-- START TEXT --

Run maintenance/cleanupUsersWithNoId.php on all wikis
Closed, ResolvedPublic

Description

This should only be done after 1.31.0-wmf.11 is deployed.

To fully resolve T9240: Usernames in history of imported pages should refer to original wiki and prepare for T167246: Refactor "user" & "user_text" fields into "actor" reference table, this maintenance script needs to be run to clean up existing imported rows and CentralAuth global blocks.

The script needs to be run twice for each wiki.

  1. With --table ipblocks --prefix meta to adjust CentralAuth global blocks. If for some reason $wgCentralAuthGlobalBlockInterwikiPrefix is changed, adjust the prefix according.
  2. With --assign --prefix imported --force to clean up old imports. Or of someone wants to give me a list of wiki language codes and short prefixes that mean more or less "imported", I could probably use that.

Related Objects

There are a very large number of changes, so older changes are hidden. Show Older Changes
Restricted Application added a subscriber: Aklapper. · View Herald TranscriptNov 30 2017, 4:29 PM
Anomie updated the task description. (Show Details)Nov 30 2017, 4:57 PM

Mentioned in SAL (#wikimedia-releng) [2017-11-30T16:58:36Z] <anomie> Running cleanupUsersWithNoId.php on Beta Cluster, see T181731

Mentioned in SAL (#wikimedia-cloud) [2017-11-30T16:58:36Z] <anomie> Running cleanupUsersWithNoId.php on Beta Cluster, see T181731

Anomie updated the task description. (Show Details)Nov 30 2017, 5:00 PM

Mentioned in SAL (#wikimedia-releng) [2017-11-30T17:49:42Z] <anomie> Finished running cleanupUsersWithNoId.php on Beta Cluster for T181731

Mentioned in SAL (#wikimedia-cloud) [2017-11-30T17:49:42Z] <anomie> Finished running cleanupUsersWithNoId.php on Beta Cluster for T181731

Nirmos added a subscriber: Nirmos.Nov 30 2017, 6:15 PM

Mentioned in SAL (#wikimedia-cloud) [2017-11-30T18:59:57Z] <bd808> Testing stashbot fix for double phab logging (T181731)

Mentioned in SAL (#wikimedia-operations) [2017-12-06T16:03:11Z] <anomie@terbium> Running cleanupUsersWithNoId.php for testwiki, see T181731

Mentioned in SAL (#wikimedia-operations) [2017-12-06T16:14:38Z] <anomie@terbium> Running cleanupUsersWithNoId.php for test2wiki, see T181731

Mentioned in SAL (#wikimedia-operations) [2017-12-06T16:27:00Z] <anomie@terbium> Running cleanupUsersWithNoId.php for testwikidatawiki, see T181731

Mentioned in SAL (#wikimedia-operations) [2017-12-06T16:29:37Z] <anomie@terbium> Running cleanupUsersWithNoId.php for mediawikiwiki, see T181731

Graham87 added a subscriber: Graham87.EditedDec 8 2017, 12:48 AM

Another complication relating to this script would be T2323, involving usernames stored with underlines, extra spaces and initial lower-case letters. Quite a few edits affected by this bug also have a rev_user of 0 ... they can probably be found in all the tables besides the "/Positive rev_user" one here: https://en.wikipedia.org/wiki/User:Nemo_bis/Bug_323_revisions

Anomie added a comment.Dec 8 2017, 5:53 PM

Another complication relating to this script would be T2323, involving usernames stored with underlines, extra spaces and initial lower-case letters.

-- END TEXT --
-- START SUPPLIED DATA --

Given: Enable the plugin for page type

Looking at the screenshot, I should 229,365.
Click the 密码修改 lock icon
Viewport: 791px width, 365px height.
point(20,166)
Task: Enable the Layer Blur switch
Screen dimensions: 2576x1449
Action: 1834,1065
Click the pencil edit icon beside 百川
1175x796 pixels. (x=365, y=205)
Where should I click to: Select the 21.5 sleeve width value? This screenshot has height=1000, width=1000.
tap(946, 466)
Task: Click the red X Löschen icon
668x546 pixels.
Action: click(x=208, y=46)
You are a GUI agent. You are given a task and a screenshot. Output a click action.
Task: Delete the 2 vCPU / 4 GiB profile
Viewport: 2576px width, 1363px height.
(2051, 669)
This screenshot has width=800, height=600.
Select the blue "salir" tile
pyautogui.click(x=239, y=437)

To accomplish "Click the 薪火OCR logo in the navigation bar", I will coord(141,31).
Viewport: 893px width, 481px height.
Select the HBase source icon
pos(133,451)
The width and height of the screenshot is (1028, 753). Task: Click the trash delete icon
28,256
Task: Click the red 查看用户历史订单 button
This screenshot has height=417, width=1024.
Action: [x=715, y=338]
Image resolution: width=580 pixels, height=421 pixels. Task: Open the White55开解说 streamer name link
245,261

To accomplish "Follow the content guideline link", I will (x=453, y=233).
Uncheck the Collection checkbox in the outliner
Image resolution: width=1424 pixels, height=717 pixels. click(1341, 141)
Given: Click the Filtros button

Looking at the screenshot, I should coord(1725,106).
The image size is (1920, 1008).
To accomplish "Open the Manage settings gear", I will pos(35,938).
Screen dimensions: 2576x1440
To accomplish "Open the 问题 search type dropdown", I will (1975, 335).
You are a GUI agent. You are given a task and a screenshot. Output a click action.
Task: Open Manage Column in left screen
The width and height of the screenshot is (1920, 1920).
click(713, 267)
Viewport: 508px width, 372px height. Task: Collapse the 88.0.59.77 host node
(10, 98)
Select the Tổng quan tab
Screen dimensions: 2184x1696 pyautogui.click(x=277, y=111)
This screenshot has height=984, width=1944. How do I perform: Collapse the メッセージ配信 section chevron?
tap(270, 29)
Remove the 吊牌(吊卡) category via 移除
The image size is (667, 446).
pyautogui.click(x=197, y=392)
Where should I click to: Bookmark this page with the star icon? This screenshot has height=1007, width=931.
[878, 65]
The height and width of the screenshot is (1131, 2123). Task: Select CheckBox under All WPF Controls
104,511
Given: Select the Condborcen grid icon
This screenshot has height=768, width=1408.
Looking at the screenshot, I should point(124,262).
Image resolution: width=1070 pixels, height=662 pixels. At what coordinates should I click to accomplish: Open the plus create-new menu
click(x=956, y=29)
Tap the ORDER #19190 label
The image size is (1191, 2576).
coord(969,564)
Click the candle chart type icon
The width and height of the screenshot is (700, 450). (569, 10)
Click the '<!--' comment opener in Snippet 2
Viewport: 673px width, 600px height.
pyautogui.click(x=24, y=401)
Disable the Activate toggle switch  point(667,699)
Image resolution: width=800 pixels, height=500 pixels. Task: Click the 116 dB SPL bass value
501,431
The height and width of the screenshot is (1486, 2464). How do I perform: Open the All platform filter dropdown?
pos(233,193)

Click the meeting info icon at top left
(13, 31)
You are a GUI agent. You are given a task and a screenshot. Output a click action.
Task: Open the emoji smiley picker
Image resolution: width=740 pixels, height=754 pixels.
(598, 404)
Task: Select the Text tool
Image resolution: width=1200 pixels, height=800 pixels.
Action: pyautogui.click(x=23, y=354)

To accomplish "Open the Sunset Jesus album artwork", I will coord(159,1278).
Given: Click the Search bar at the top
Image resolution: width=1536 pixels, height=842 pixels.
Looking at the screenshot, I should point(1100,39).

-- END SUPPLIED DATA --

* COMPLETE THE FOLLOWING
[1] According to the cleanup script thread, which version must be deployed before the script is run?
[2] Please continue the cleanup script thread from its last line.

* WRITTEN RESPONSES
[1] 1.31.0-wmf.11

[2]
Such entries won't be touched by this script, since they cause User::isUsableName() to return false, and will eventually be copied as-is into the actor table.

If someone decides to resolve that bug in the future, they would need to implement similar prefix-or-assign logic as is being used here.

Mentioned in SAL (#wikimedia-operations) [2017-12-12T19:35:26Z] <anomie> Running cleanupUsersWithNoId.php on all wikis (this will take a while), see T181731

It appears that this script is causing SUL accounts to be created at wikis where pages have been imported – not unreasonable, but the comments at https://en.wikipedia.org/wiki/Wikipedia:Village_pump_(technical)#Local_accounts_attached_without_a_visit_(and_welcomed_without_an_edit) indicate that it's surprising a few people.

This broke wikidata and dewiki during the night, causing mediawiki exceptions and (suprisingly only) timeouts on page views/edits, freeze of the recentchanges and watchlist functionality. Apparently, archive table differs between servers due to and old mediawiki bug that inserted into archive with INSERT...SELECT, and this script touches many old archive tables, breaking replication on half of the servers.

@Anomie were you by any chance running unattended long-running scripts without screen? Maybe I was wrong, but it confused me a lot to be able to kill your processes.

Sigh, I guess this task is another one that's blocked on s5 DB weirdness being fixed. Let me know when that happens please.

I don't know much of anything about screen. Are there instructions somewhere for how to run maintenance scripts in it correctly? I don't see any mention of it on https://wikitech.wikimedia.org/wiki/Heterogeneous_deployment in the sections about running maintenance scripts.

Graham87 added a comment.EditedDec 14 2017, 7:28 AM

Would we able to undo the results of this script or reconfigure it for the Nostalgia Wikipedia? One of the good things about that site (a copy of the Wikipedia database from 20 December 2001) is that it made it fairly easy to compare edits from 2001 between enwiki and the Nostalgia Wikipedia database. Now that's impossible:
https://en.wikipedia.org/w/index.php?title=Astronomy_and_Astrophysics/History&action=history

I'm 99% sure we won't have these problems with pre-MediaWiki edits on enwiki, except perhaps for the editors who got renamed to a ~enwiki prefix while their edits got left behind (see my earlier link to the village pump thread), because I created all the old account names on that site. I'm not so sure about other old Wikipedias though ...
*edit* it's not really a problem in this case, e.g.
https://en.wikipedia.org/wiki/Special:CentralAuth/Jmccann

Sigh, I guess this task is another one that's blocked on s5 DB weirdness being fixed

@Anomie- actually it is blocked on core taking ownership and followup of the problems generated by bad archive queries. It made other other wikis break, it just complains loudly on s5. If those queries wouldn't have broken dewiki, s5 weirdness would not have affected them.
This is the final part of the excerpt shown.